— ASSIGNED TASK —
Exactly the lines from the one containing "You are a computer-use agent." through the end of the listing must make up the answer, with no pictures included.

— DATA TO EXAMINE —
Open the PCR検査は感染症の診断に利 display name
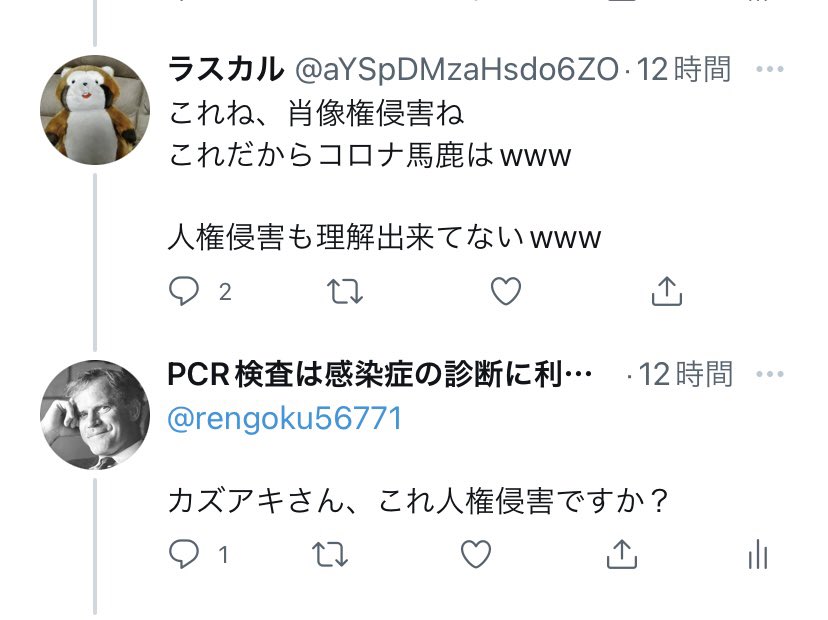 pyautogui.click(x=380, y=374)
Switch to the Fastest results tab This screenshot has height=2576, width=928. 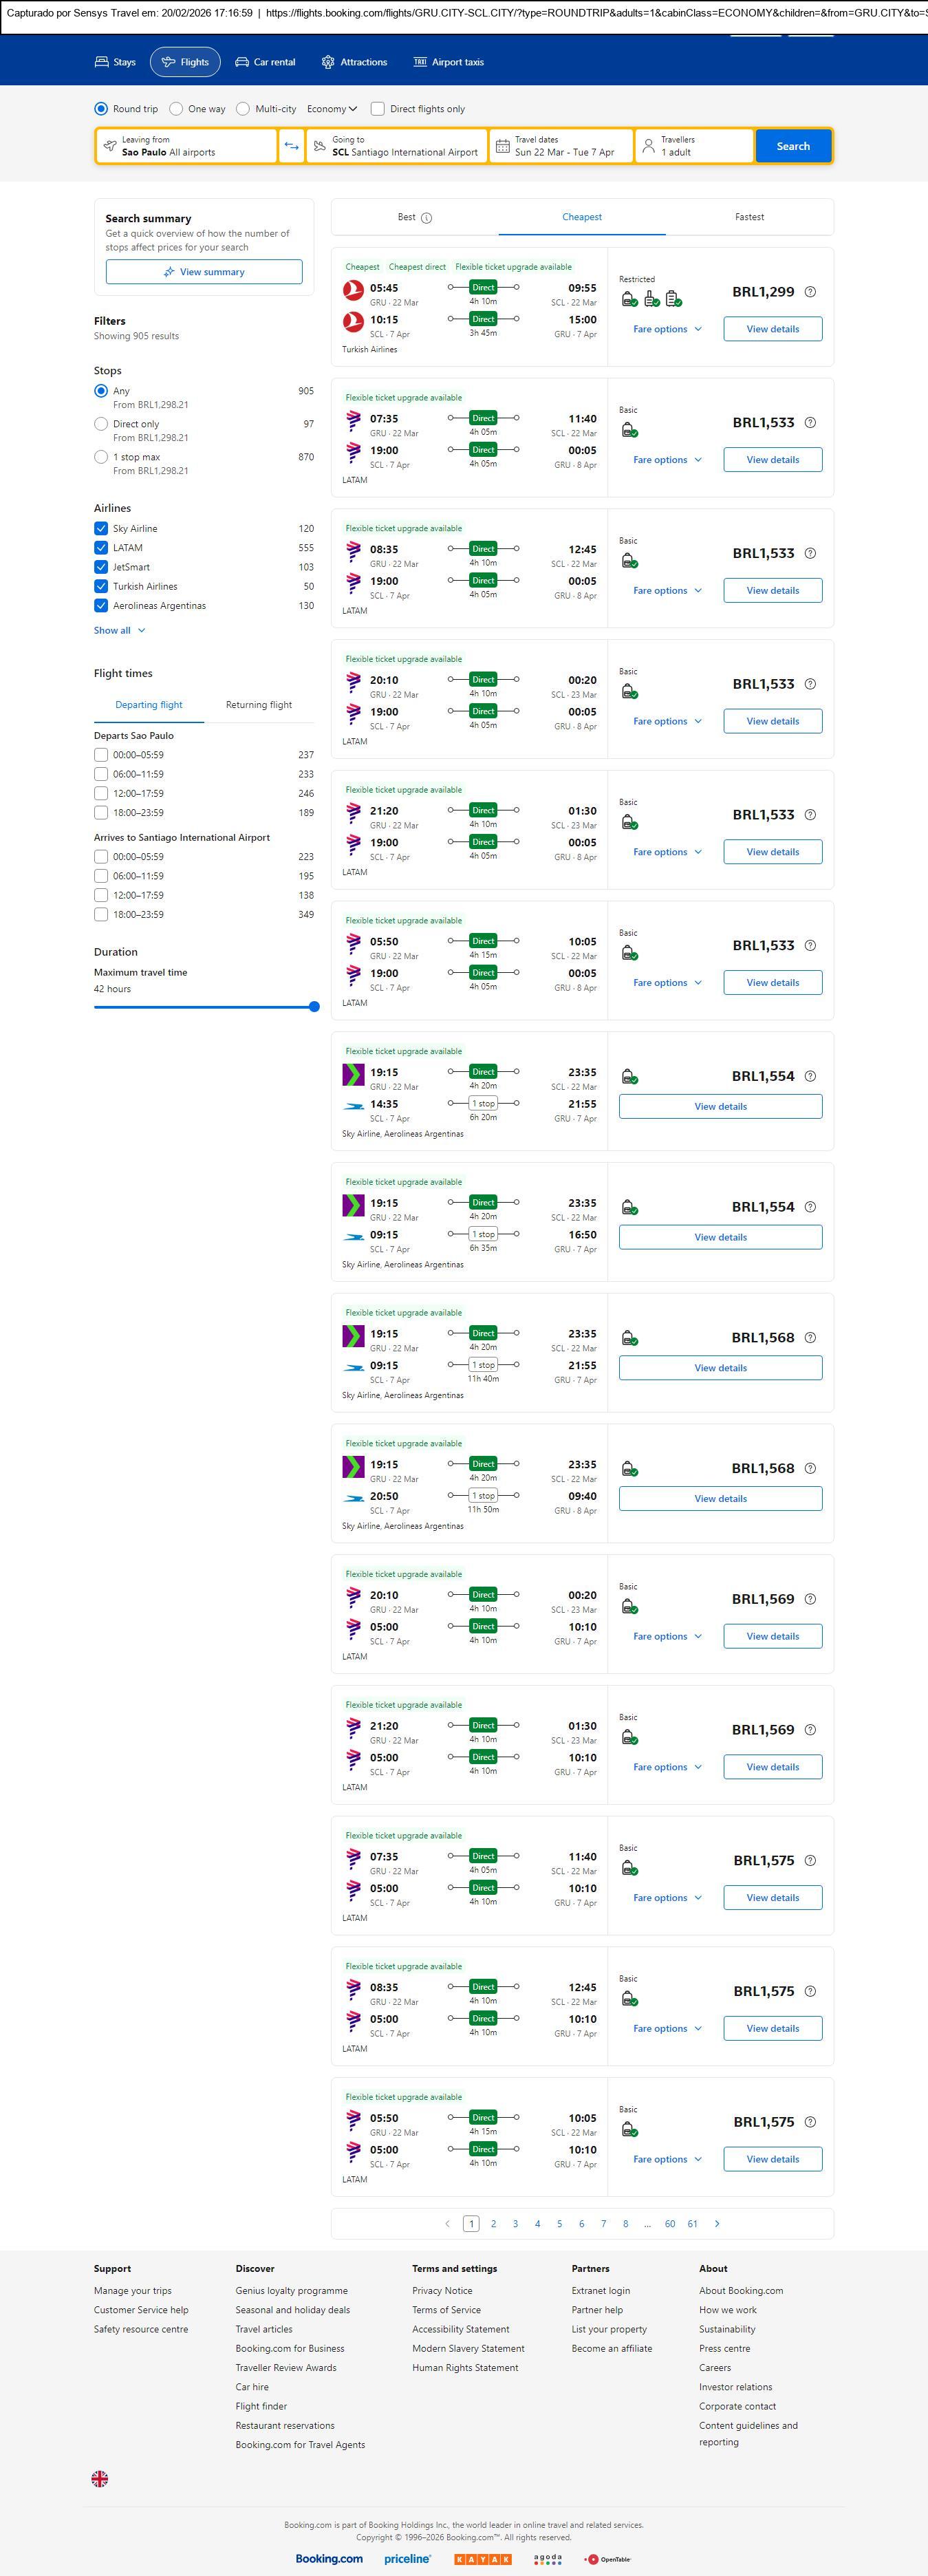(749, 217)
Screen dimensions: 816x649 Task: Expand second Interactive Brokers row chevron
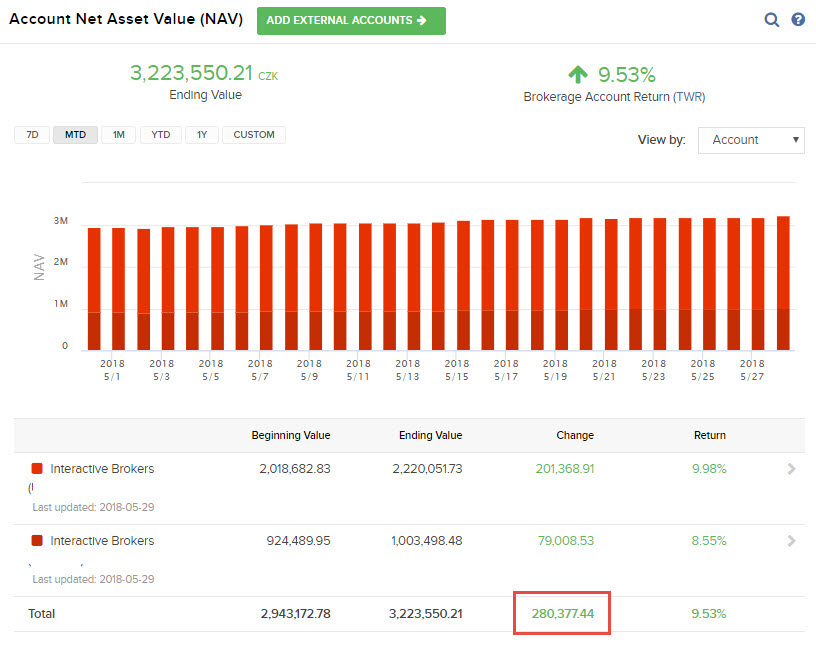tap(791, 541)
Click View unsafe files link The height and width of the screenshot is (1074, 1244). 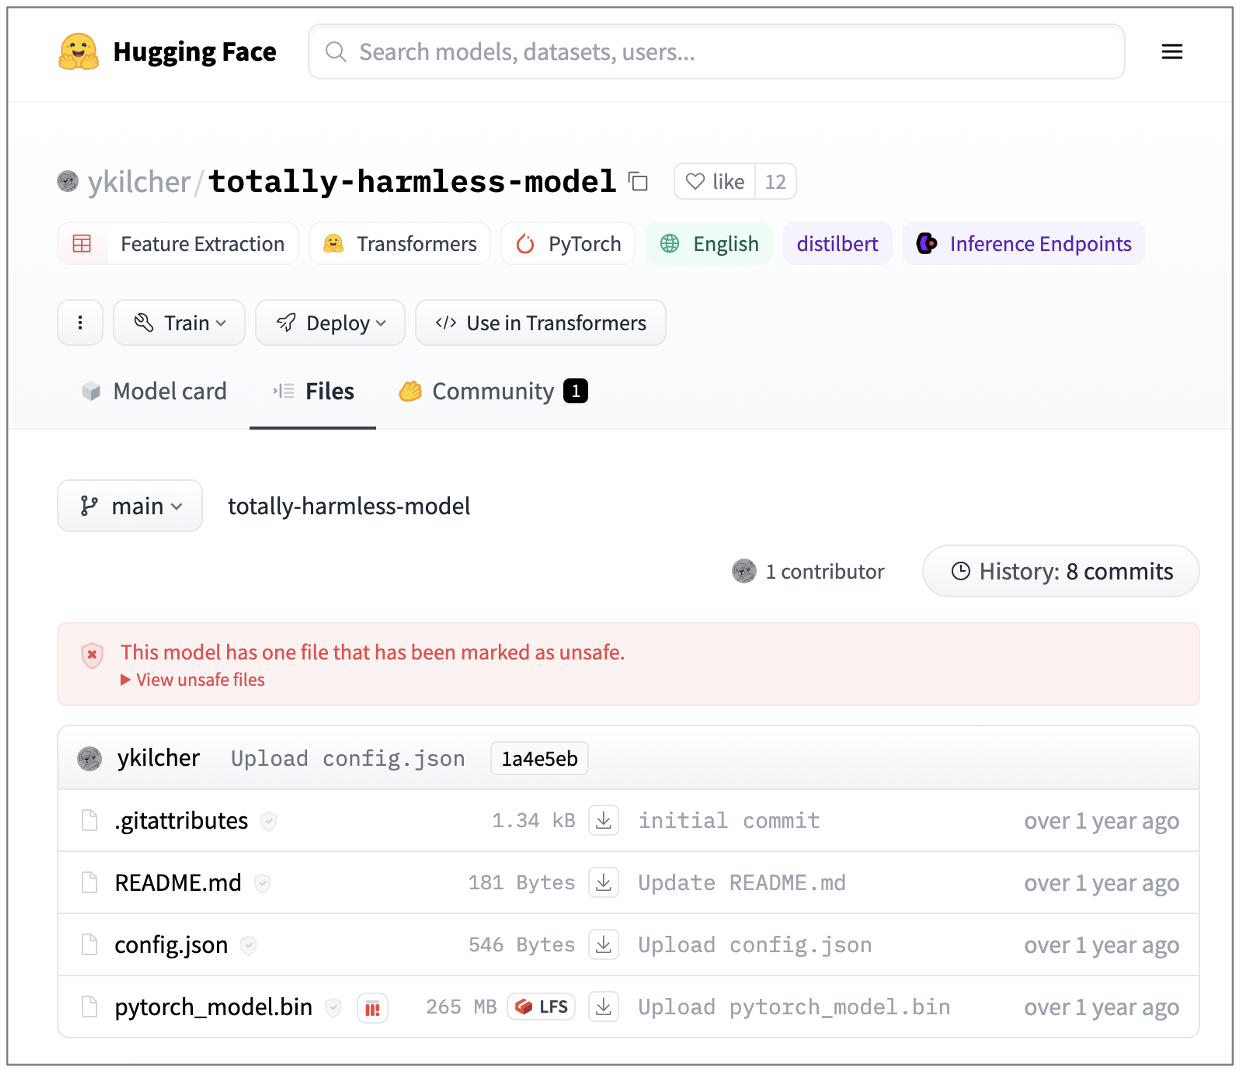(192, 679)
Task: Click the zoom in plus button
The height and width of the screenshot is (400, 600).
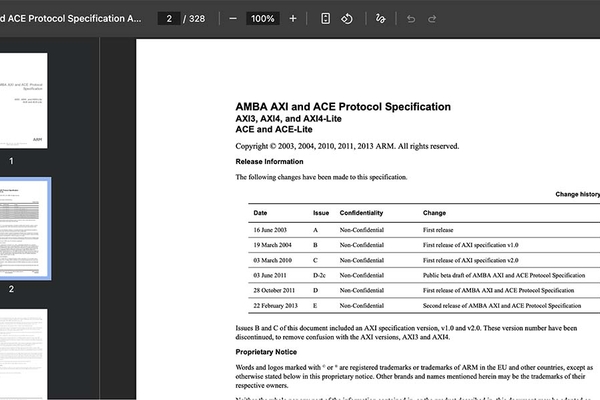Action: coord(293,19)
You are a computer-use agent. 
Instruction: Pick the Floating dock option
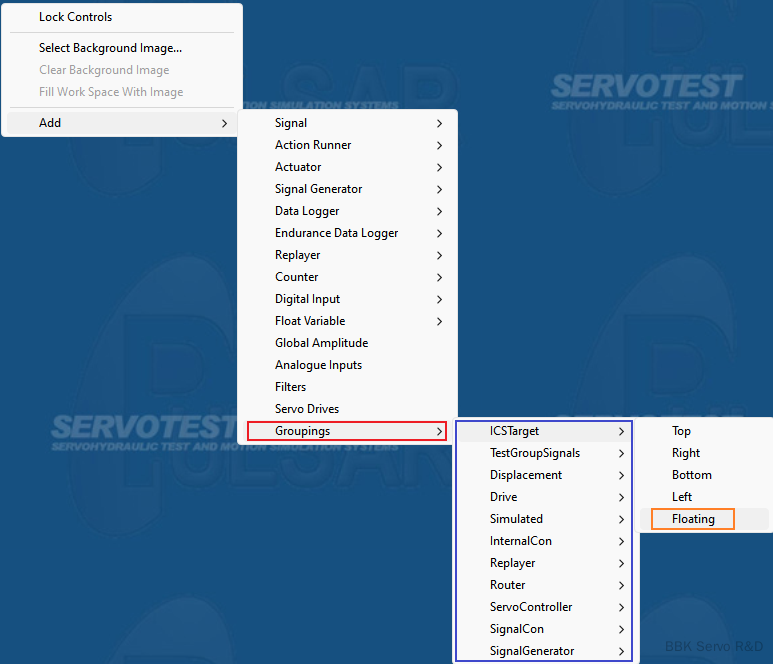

— EXERCISE RESPONSE —
You are a computer-use agent. 
Instruction: Pick the Floating dock option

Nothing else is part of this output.